> WHAT IS BEING ASKED:
No pictures belong in the copy. Reproduce exactly the lines beginning at the line containing "Given: Select the Construction Start label" and continuing to the end of the entries below.

** DATASET CONTENT follows **

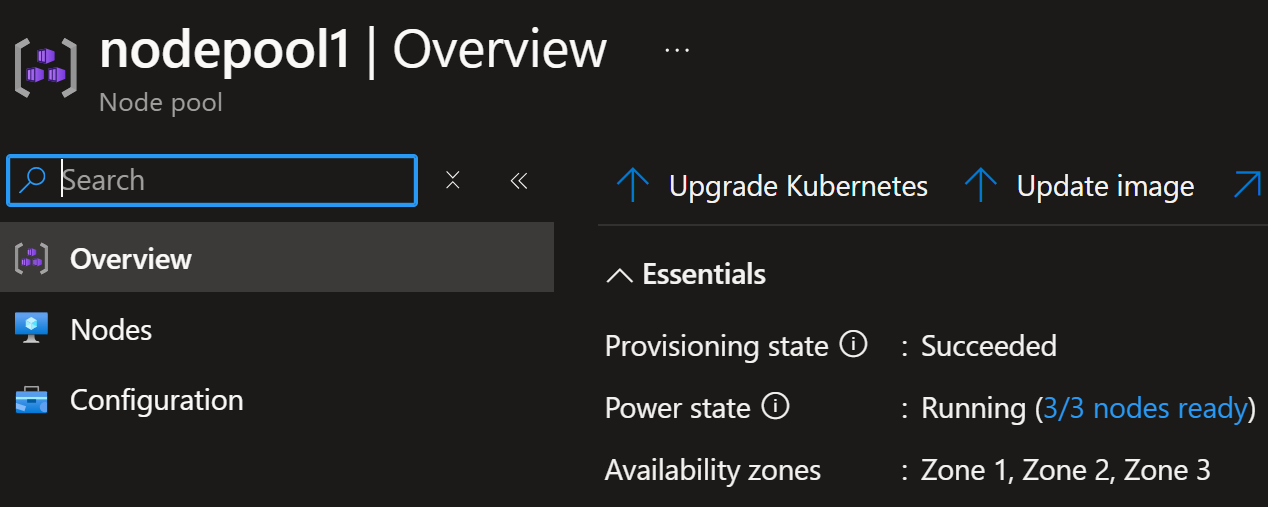Click the Overview node pool sidebar icon
Screen dimensions: 1268x507
(x=31, y=259)
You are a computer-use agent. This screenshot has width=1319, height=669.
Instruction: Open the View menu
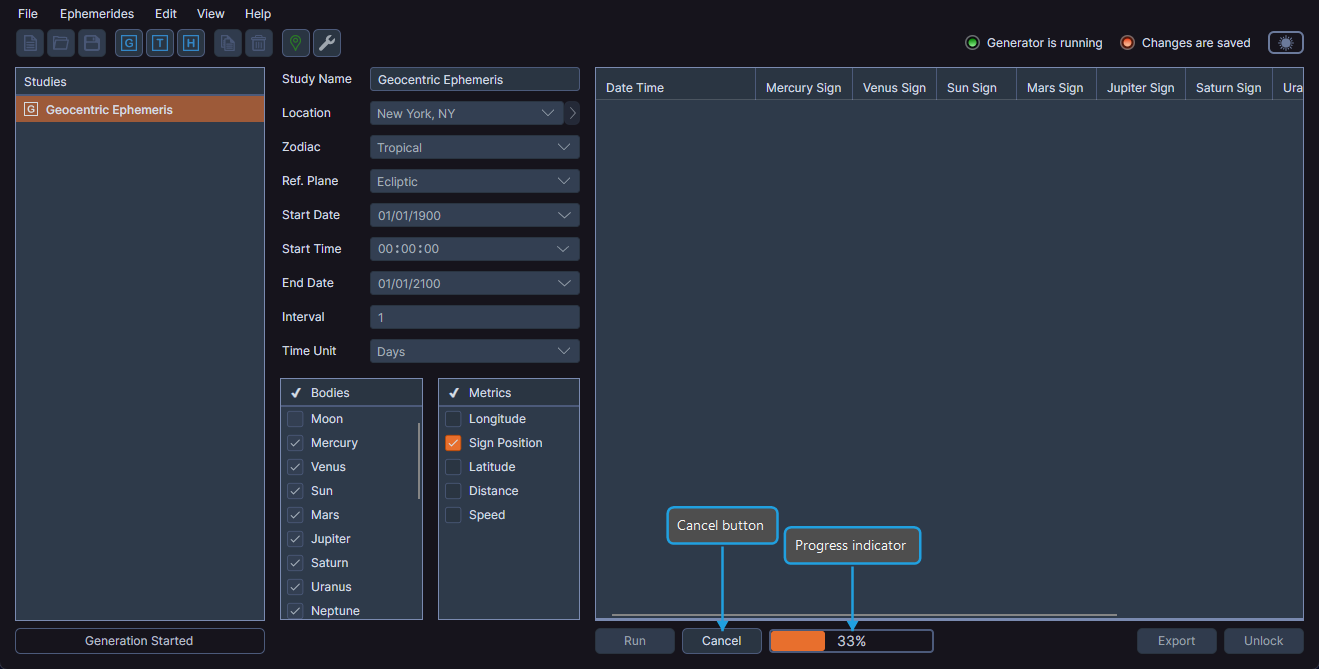(210, 13)
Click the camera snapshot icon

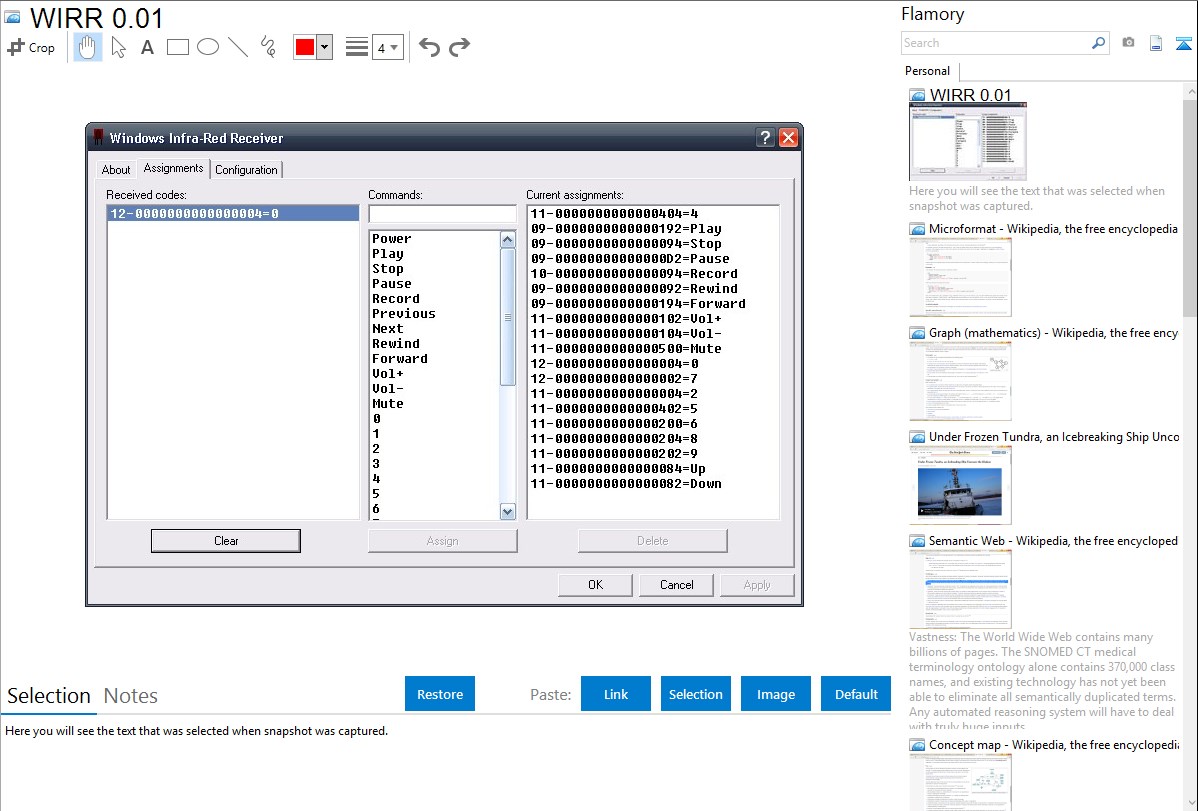pyautogui.click(x=1128, y=43)
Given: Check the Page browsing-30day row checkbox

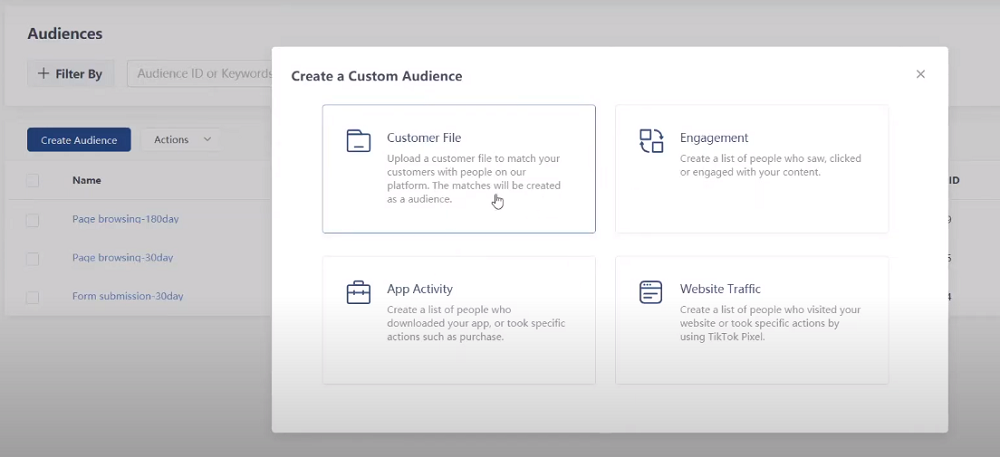Looking at the screenshot, I should pyautogui.click(x=33, y=259).
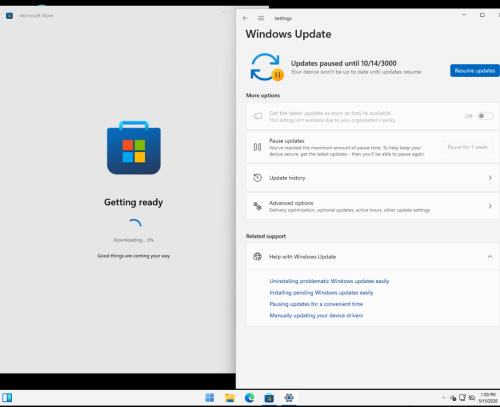The image size is (500, 407).
Task: Click Resume updates button
Action: click(475, 71)
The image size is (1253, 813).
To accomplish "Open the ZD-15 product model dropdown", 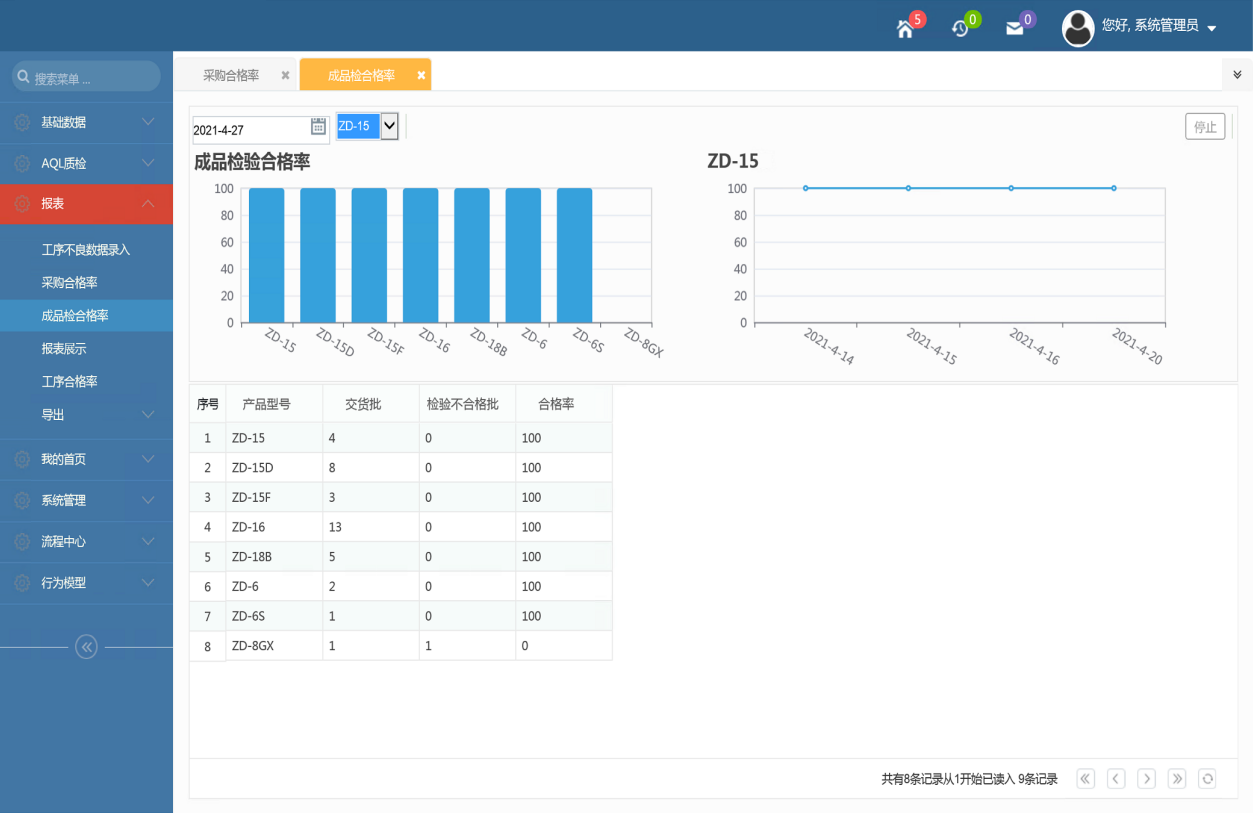I will tap(367, 126).
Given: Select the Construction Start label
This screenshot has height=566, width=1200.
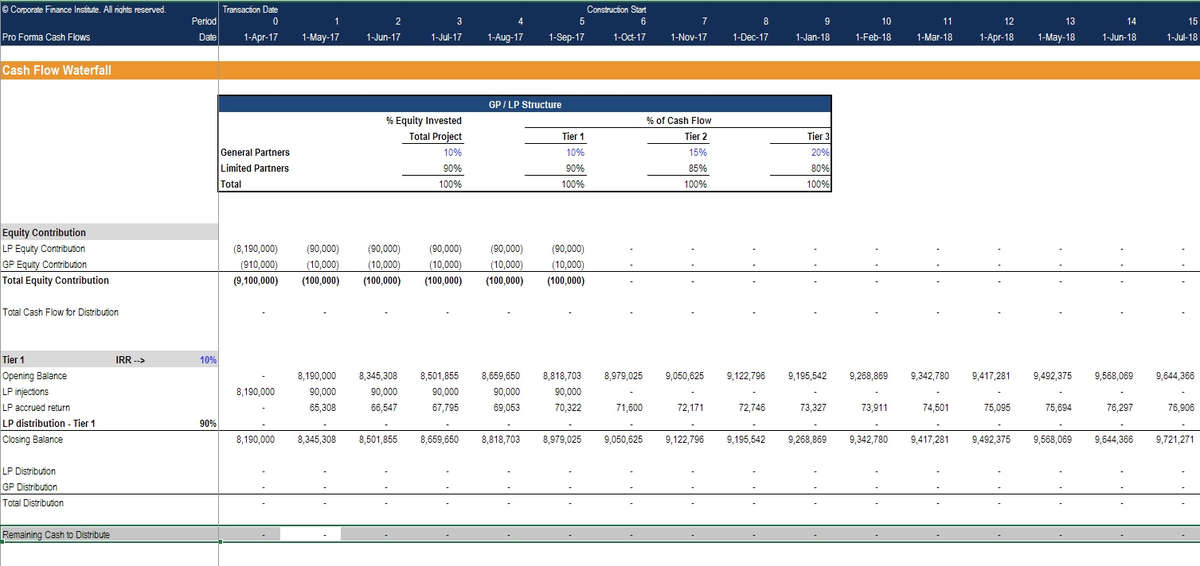Looking at the screenshot, I should click(x=616, y=9).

** End of DATASET CONTENT **

> PROBLEM SOLUTION:
Given: Select the Construction Start label
This screenshot has height=566, width=1200.
Looking at the screenshot, I should click(x=616, y=9).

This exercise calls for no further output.